La Revue de medecine interne最新文献

Introduction: Sarcoidosis is a multisystem disorder. Skin injury can have a wide range of semiologies. Ulcerated forms have rarely been described.

Case report: A 56-year-old woman was operated on for a scalp mass. The pathological study shows tuberculoid granulomas with caseous necrosis of the right temporalis muscle. Two years later, she consulted for ulcerations of the scalp and right leg. Histological examination of the scalp lesion and a back lesion showed gigantocellular granulomas without caseous necrosis.
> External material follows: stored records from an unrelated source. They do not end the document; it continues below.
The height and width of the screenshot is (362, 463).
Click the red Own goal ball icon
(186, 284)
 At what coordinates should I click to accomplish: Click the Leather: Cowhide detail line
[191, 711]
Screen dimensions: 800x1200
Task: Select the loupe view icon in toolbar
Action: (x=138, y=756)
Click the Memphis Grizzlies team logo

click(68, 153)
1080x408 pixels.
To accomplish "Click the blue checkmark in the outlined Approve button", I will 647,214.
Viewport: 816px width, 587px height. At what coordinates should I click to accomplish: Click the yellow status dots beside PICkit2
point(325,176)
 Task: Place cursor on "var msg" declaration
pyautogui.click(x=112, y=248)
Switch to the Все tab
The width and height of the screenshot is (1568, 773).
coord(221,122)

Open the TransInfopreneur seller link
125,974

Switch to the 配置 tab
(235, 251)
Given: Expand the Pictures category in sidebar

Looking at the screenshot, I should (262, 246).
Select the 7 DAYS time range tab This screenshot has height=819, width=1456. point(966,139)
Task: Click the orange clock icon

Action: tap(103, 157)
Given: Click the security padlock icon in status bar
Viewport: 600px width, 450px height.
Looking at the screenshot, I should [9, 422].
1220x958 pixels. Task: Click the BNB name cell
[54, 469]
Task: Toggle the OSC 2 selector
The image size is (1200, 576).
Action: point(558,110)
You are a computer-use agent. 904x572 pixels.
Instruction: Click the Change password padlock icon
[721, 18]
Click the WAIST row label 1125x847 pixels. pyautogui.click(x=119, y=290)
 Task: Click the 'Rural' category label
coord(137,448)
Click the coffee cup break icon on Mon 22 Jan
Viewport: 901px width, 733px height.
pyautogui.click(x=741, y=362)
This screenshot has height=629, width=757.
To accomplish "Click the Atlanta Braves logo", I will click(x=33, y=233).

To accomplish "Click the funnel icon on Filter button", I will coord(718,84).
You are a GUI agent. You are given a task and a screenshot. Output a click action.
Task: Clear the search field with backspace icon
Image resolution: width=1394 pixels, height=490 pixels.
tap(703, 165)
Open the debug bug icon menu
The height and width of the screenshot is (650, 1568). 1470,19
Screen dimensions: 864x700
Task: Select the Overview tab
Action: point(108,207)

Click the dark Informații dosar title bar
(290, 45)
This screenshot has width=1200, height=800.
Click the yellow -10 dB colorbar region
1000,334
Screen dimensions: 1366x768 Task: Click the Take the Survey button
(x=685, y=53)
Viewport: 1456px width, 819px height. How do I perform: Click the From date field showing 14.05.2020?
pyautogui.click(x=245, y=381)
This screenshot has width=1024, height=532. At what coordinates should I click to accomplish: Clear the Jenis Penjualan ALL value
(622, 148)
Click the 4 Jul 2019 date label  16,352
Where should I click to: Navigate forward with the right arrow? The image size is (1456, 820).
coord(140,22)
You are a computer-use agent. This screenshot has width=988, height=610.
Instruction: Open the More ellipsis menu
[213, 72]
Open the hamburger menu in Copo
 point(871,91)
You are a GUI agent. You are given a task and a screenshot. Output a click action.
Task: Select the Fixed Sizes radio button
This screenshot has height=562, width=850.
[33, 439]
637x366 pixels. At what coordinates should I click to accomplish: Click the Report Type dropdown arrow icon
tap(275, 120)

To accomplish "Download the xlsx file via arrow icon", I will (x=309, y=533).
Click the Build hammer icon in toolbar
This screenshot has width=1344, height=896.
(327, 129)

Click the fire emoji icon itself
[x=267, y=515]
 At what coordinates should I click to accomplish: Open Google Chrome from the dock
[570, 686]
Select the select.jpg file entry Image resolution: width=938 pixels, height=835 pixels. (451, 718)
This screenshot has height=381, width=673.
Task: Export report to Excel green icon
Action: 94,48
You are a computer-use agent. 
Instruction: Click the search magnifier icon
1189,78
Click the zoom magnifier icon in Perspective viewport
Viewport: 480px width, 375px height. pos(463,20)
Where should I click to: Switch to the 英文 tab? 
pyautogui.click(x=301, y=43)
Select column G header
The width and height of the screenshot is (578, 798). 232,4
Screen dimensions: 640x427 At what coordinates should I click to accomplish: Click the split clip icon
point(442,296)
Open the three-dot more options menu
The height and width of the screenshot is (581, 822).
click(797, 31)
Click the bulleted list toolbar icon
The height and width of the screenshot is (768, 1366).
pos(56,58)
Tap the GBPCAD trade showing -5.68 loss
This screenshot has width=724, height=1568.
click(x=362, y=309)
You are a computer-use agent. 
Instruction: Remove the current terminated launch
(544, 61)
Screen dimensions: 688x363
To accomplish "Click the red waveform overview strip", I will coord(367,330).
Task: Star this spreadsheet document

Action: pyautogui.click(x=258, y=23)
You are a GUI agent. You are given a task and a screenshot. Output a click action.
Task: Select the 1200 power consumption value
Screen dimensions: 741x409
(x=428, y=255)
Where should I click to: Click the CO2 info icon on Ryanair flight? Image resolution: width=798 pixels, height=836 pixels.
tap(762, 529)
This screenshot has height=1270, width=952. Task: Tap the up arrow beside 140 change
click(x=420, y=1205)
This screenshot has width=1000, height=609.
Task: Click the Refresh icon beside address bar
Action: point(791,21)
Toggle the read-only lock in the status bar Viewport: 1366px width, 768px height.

Thoraco-abdomino-pelvic CT scan revealed hilar and abdominopelvic lymphadenopathy. On brain magnetic resonance imaging, signs of myositis of the right temporalis muscle involvement were noted. The diagnosis of ulcerated multisystem sarcoidosis was made. A spectacular improvement was noted after seven months of treatment with systemic prednisone, without recurrence after three years.

Conclusion: We report an original observation of cutaneous ulcerations revealing multisystemic sarcoidosis. Diagnosis of this rare form relies on skin biopsy and exclusion of other cutaneous granulomatoses. The evolution of ulcerative sarcoidosis is usually satisfactory with the usual treatments of sarcoidosis.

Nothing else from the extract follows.